Il fut établi que la pyritoides de Hufnagel était le papillon décrit par Linné dans la 12ème édition du Systema Naturae en 1867 sous le nom de Phalaena derasa.Cet épithète provient du latin derasus, a, um, part. passé du verbe derado, et signifiant "raclé, ratissé".
Nom vernaculaire :
- La Décorcée, 1775, Charles de Villers, Entomologie linnéenne, tome II p.229 n° 220.
- La Râtissée, 1792, Engramelle, Papillons d'Europe peints d'après nature, tome VIII p. 5 n° 530 illustration planche 507. link Ce nom vernaculaire est la traduction du derasa de Linné, et Engramelle l'explique ainsi : " Les ailes supérieures de cette phalène sont ornées de manière très remarquable. La couleur grise qui y domine est tellement coupée de larges lignes blanches qu'elles forment différentes bandes et différentes taches. Une d'entre-elles, triangulaire, placée au bord d'en bas, d'un gris tout uni, a été désignée par Linné comme une partie qui semble rasée, et cette apparence lui a fait donner à la phalène le nom de Deraza." J'avais, pour ma part, cru que ce terme de "ratissée" désignait les zébrures des ailes, semblables à celles qu'un jardinier esthète trace dans le sable des allées, et qu'Engramelle qualifie de chevrons en point de Hongrie.
- Noctuelle ratissée,1827 P.A.J. Duponchel in Godart, Histoire naturelle des lépidoptères ou papillons de France vol.7 partie 1, p. 412 n° 43 link Illustration par Dumesnil, gravée par Tourvaty, Planche CIII p. 13 n° 2 (mâle).
- l'Agathe : on trouve ce nom mentionné de nos jours (site Papillon de Poitou-Charentes).
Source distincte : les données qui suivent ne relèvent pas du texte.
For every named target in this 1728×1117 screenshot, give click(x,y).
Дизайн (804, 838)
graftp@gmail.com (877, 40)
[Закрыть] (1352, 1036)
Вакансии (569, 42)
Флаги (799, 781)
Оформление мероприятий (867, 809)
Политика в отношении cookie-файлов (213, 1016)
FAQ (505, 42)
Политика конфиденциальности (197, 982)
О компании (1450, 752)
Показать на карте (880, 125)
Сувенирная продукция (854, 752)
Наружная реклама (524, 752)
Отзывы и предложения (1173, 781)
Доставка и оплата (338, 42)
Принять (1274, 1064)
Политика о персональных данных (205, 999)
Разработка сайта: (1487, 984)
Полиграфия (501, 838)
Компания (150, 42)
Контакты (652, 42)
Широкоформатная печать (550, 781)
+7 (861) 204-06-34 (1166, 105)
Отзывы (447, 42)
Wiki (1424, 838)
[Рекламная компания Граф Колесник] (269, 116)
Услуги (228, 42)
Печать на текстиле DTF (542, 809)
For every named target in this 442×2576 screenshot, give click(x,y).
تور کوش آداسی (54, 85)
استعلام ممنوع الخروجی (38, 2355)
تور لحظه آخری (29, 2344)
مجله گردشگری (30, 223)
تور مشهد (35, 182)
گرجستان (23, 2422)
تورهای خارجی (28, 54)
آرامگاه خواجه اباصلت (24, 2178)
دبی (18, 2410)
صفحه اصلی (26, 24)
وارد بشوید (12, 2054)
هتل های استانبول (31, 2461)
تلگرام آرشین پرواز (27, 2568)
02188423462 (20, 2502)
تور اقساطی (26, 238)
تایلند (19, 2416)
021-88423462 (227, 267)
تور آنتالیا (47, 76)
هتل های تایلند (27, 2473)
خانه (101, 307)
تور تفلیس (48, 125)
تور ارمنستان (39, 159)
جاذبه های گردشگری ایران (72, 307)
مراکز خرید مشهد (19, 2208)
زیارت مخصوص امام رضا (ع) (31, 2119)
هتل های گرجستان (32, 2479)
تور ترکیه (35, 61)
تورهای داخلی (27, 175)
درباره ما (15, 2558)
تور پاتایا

C'est, d'après Engramelle, Fuesly qui nomma ce papillon La Phalène d'Agathe dans son "Magasin Entomologique" (Johann Caspar Füssly, Magazin für die Liebhaber der Entomologie, Zurich, 1778, 4 vol.in-8); et Engramelle approuve en notant que " ce nom désigne bien les dispositions et les nuances des ornements des ailes supérieures". Duponchel écrivait dans la référence précédente que " Cette belle noctuelle, dont la couleur naturelle est d'un blond d'écaille ou d'agathe, est très remarquable par le dessin de ses ailes supérieures.